** Task requirements **
Count the lines in the entries below that contain the word "button", and give only the number.

(Records from a data source)
__________

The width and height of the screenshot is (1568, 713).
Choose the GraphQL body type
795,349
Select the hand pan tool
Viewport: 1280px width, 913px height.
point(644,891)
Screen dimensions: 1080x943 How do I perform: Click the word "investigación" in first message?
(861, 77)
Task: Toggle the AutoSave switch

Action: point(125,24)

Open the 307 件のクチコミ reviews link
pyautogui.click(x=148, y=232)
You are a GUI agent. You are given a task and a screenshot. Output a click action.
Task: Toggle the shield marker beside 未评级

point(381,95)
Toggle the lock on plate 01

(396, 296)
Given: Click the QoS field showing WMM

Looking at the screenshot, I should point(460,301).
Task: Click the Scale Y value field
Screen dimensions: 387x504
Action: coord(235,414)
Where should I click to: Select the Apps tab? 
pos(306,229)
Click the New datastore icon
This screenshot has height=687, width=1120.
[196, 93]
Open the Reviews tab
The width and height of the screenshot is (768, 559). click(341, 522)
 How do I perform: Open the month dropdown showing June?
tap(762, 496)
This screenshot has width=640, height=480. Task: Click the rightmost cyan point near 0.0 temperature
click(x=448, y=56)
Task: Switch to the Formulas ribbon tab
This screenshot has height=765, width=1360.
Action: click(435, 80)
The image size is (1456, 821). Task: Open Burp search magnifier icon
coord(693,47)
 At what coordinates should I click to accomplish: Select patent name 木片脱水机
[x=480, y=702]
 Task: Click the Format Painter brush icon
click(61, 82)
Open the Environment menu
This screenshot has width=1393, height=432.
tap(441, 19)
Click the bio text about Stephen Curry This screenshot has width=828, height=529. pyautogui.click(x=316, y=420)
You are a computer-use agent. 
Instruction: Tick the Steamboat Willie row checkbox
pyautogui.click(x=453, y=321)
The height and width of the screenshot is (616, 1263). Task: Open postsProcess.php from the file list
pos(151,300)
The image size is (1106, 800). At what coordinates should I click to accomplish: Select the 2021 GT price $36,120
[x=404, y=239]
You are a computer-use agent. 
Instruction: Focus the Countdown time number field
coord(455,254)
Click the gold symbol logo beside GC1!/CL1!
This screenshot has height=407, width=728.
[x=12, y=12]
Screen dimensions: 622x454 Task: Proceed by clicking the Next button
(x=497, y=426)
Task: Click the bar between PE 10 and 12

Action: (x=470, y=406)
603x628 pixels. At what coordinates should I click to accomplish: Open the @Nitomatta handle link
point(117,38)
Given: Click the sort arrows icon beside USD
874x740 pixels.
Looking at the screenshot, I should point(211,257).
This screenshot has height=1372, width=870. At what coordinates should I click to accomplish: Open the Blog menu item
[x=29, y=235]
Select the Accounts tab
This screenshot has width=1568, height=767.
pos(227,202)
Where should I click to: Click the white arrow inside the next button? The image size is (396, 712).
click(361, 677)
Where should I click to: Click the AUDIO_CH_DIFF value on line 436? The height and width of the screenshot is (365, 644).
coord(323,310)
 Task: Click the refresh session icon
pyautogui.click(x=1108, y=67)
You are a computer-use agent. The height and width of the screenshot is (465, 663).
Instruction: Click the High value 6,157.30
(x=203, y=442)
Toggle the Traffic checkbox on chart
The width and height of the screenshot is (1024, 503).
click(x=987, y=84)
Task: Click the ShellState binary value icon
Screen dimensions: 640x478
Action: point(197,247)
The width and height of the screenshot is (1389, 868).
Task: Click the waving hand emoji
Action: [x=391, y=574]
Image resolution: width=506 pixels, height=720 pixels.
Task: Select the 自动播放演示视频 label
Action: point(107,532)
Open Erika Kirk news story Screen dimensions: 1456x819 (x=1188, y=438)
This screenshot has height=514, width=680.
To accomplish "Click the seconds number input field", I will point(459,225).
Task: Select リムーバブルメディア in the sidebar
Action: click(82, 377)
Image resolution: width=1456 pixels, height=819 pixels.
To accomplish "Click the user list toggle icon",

__________

** Final answer **
2